◆ **Work item**
There is a line below that contains "This screenshot has width=1918, height=1079.". Please reproduce it and all following lines exactly, through the final one.

◆ **Dataset records**
* * * * *
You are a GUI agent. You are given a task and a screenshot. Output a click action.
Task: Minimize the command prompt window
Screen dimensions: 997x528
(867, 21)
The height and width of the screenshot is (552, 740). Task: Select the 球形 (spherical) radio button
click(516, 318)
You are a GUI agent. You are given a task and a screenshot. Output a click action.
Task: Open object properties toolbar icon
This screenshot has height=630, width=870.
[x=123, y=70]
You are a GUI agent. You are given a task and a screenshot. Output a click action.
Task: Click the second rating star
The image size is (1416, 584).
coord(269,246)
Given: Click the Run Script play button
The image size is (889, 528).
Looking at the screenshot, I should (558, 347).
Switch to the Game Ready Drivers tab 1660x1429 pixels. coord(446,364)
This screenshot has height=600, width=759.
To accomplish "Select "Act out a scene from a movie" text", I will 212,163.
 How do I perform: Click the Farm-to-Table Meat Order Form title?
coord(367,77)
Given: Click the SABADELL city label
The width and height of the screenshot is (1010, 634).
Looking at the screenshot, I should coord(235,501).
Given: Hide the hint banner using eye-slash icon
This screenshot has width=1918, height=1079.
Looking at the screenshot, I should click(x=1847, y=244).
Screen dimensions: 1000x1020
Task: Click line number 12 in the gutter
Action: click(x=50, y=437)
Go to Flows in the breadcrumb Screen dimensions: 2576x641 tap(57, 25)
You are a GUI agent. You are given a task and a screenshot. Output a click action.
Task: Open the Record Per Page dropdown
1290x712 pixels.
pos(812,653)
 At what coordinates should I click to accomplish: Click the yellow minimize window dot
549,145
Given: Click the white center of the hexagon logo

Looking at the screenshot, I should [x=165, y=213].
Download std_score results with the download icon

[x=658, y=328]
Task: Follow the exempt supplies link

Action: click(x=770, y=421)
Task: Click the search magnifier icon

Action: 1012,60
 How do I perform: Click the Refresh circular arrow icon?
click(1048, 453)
* * * * *
◆ **Written answer**
This screenshot has width=1918, height=1079.
Looking at the screenshot, I should click(x=1847, y=244).
Screen dimensions: 1000x1020
Task: Click line number 12 in the gutter
Action: click(x=50, y=437)
Go to Flows in the breadcrumb Screen dimensions: 2576x641 tap(57, 25)
You are a GUI agent. You are given a task and a screenshot. Output a click action.
Task: Open the Record Per Page dropdown
1290x712 pixels.
pos(812,653)
 At what coordinates should I click to accomplish: Click the yellow minimize window dot
549,145
Given: Click the white center of the hexagon logo

Looking at the screenshot, I should [x=165, y=213].
Download std_score results with the download icon

[x=658, y=328]
Task: Follow the exempt supplies link

Action: click(x=770, y=421)
Task: Click the search magnifier icon

Action: 1012,60
 How do I perform: Click the Refresh circular arrow icon?
click(1048, 453)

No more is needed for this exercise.